**GIVEN INFORMATION:**
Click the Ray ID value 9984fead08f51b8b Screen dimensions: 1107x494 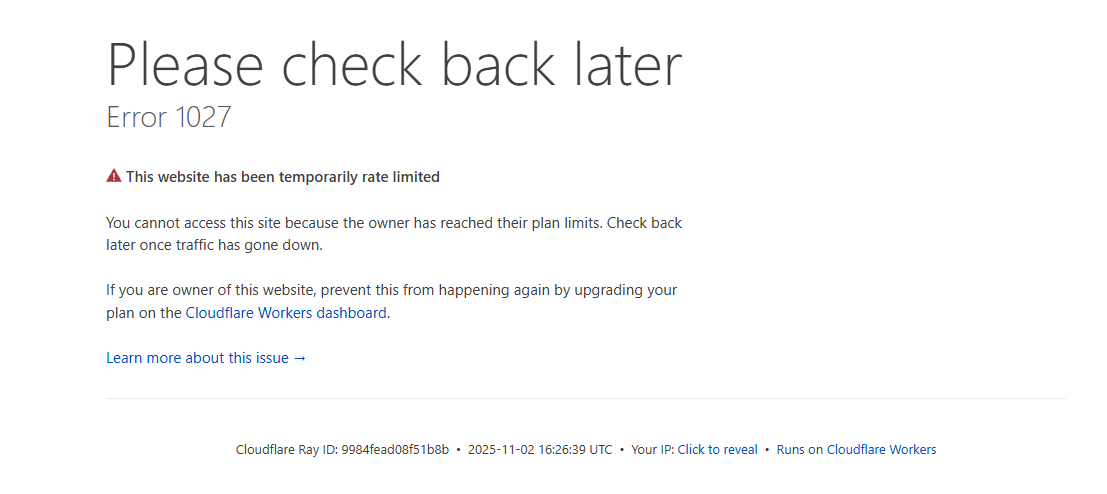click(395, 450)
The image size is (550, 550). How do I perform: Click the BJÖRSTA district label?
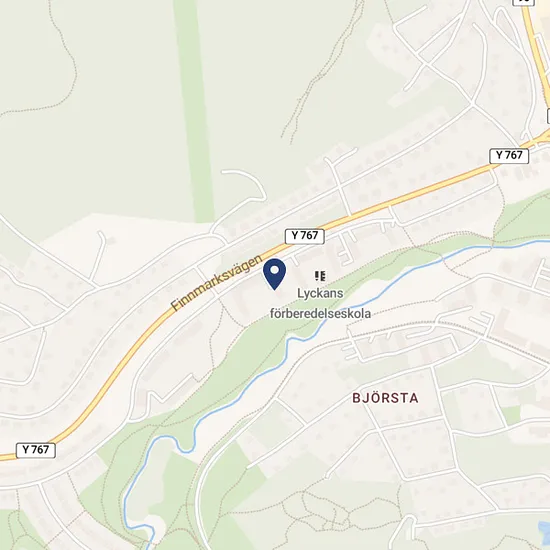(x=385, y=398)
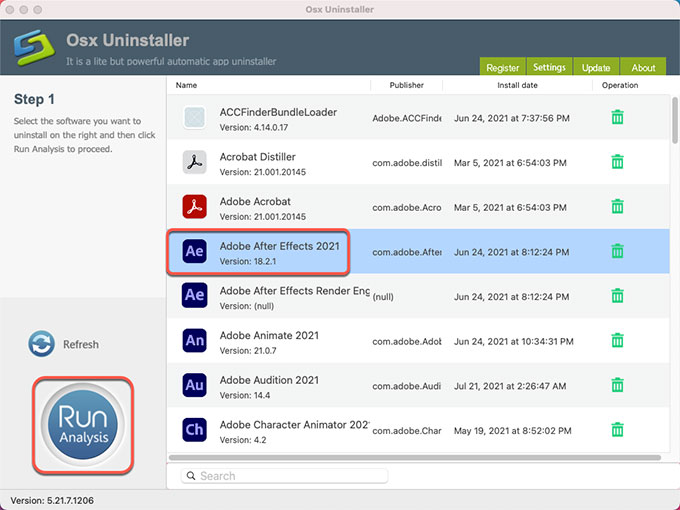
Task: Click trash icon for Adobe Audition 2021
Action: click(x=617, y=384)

**PROBLEM REQUIREMENTS:** No picture is to be included when the lines from the one containing "The image size" through the end of the material above are output exactly; nothing else is written.

**SOLUTION TO THIS EXERCISE:**
The image size is (550, 550). How do I perform: Click the BJÖRSTA district label?
(x=385, y=398)
Task: Click trash icon for Adobe Audition 2021
Action: click(x=617, y=384)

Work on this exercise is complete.